Gymnophthalmus underwoodi, known commonly as Underwood's spectacled tegu, is a species of microteiid lizard. It is found in South America and in the Caribbean.

==Etymology==
The first description of Gymnophthalmus underwoodi was published by Chapman Grant in 1958. The holotype was collected by Grant in January 1957, with the type locality being Barbados. The specific name, underwoodi is named after British herpetologist Garth Underwood "in recognition of his work on West Indian herpetiles."* Underwood had collected a series of 13 specimens from Barbados in 1958, classified by the Museum of Comparative Zoology that was housing them as Gymnophthalmus lineatus, which Grant used to investigate the possibility that the specimen he had collected in 1957 was a member of an undescribed species; Underwood's specimens ended up being designated as paratypes by Grant.

==Description==
G. underwoodi is a unisexual species, reproducing through parthenogenesis. Captive specimens have been recorded laying up to eleven eggs within four months, with between one and four eggs per clutch.

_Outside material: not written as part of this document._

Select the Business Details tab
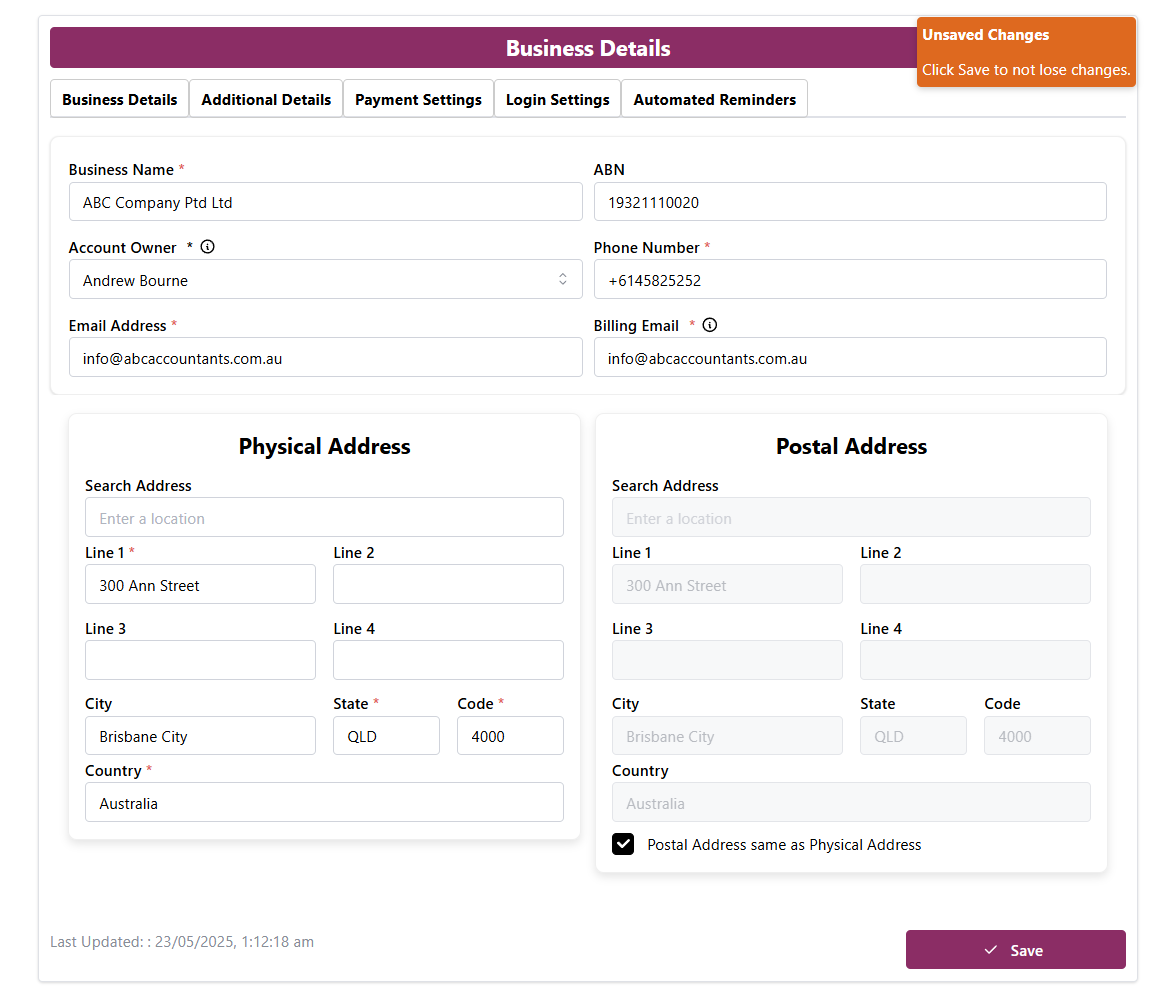 pyautogui.click(x=120, y=100)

==Distribution and habitat==
In the Caribbean, G. underwoodi is known to be found in the Dominican Republic, Dominica, Antigua and Barbuda, Barbados, Cuba, Guadeloupe, Martinique, Saint Martin (both the Dutch part and the French part), Trinidad and Tobago, the US Virgin Islands (on Saint Thomas), Saint Vincent and the Grenadines, Grenada, Sint Eustatius and Saba. In South America, G.underwoodi is known to be found in Guyana, Suriname, Colombia, and Venezuela, and potentially also in Brazil and French Guiana.

The natural habitat of G. underwoodi is grassland.